§ TASK REQUIREMENTS
Drop every picture. Then return, exactly, the lines from the beginning of the listing below through the one containing "Given: Switch to the 已派彩 tab".
=== MATERIAL SHOWN ===
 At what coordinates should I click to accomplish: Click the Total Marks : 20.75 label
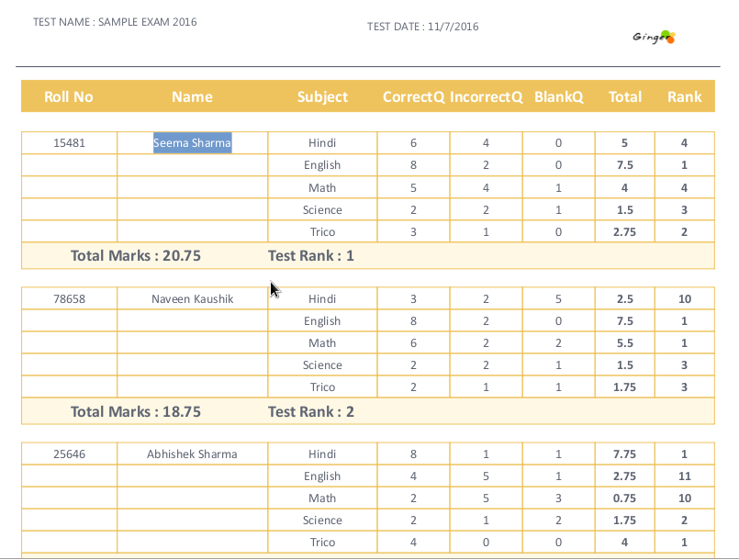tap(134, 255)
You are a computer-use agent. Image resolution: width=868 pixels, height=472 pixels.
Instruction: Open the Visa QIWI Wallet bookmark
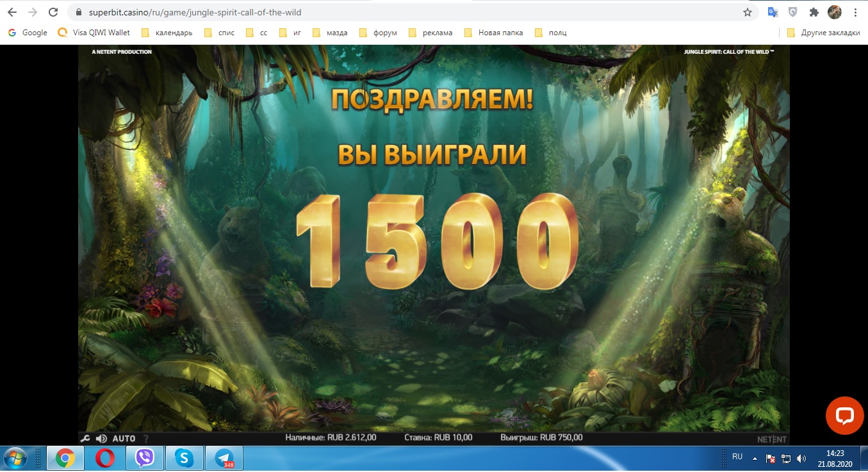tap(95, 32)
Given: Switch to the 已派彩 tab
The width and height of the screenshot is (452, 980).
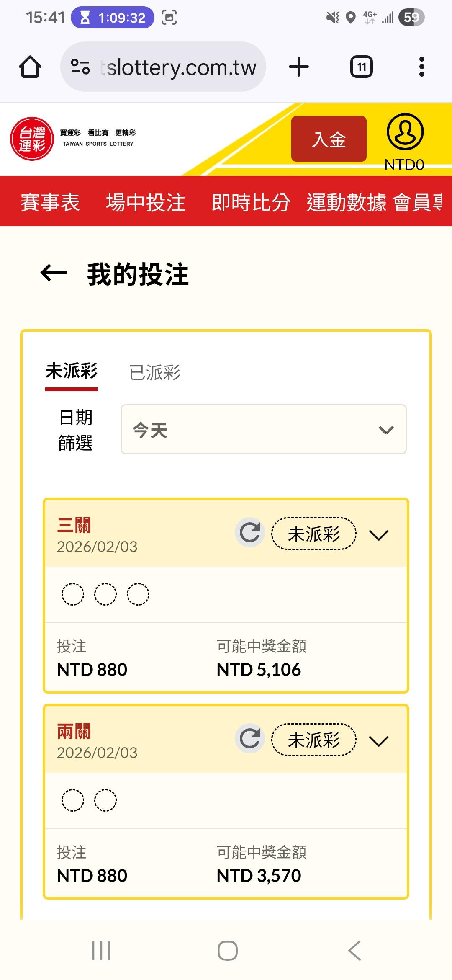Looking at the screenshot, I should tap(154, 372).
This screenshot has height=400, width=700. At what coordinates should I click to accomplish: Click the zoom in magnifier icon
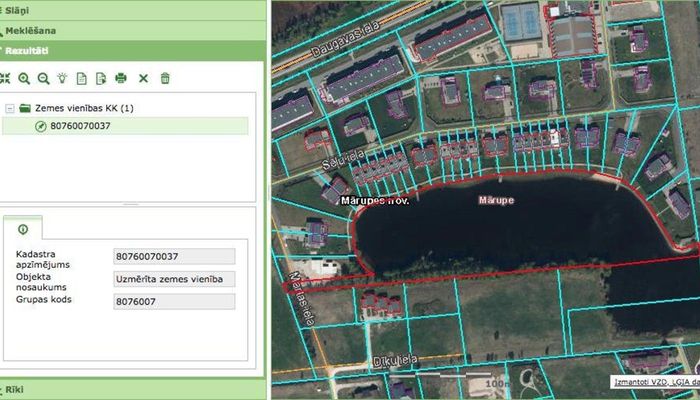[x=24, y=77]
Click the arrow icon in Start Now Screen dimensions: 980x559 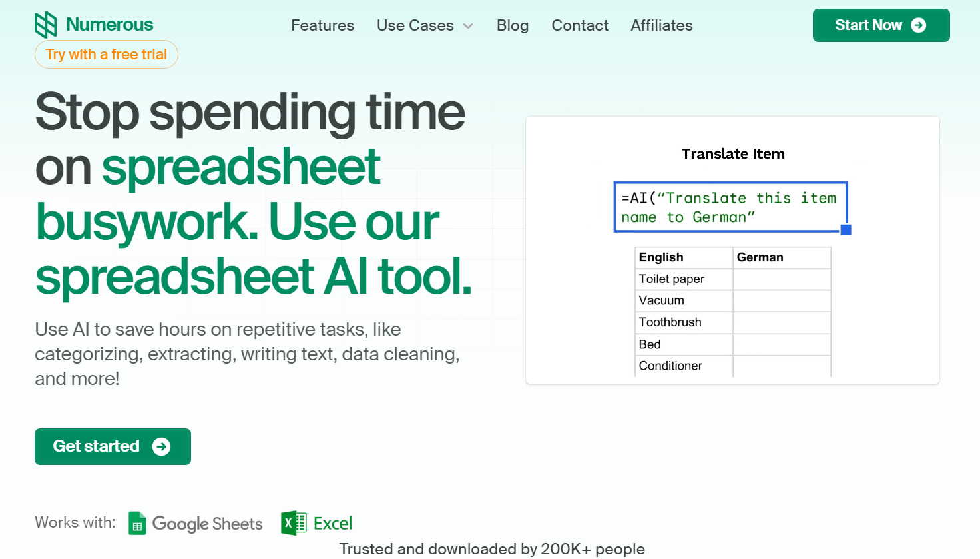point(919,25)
===
§ OUTPUT OF THE EXERCISE
 At what coordinates should I click to accomplish: Click the Total Marks : 20.75 label
tap(134, 255)
You are a computer-use agent. Image resolution: width=868 pixels, height=472 pixels.
Instruction: Open the Visa QIWI Wallet bookmark
tap(95, 32)
Given: Switch to the 已派彩 tab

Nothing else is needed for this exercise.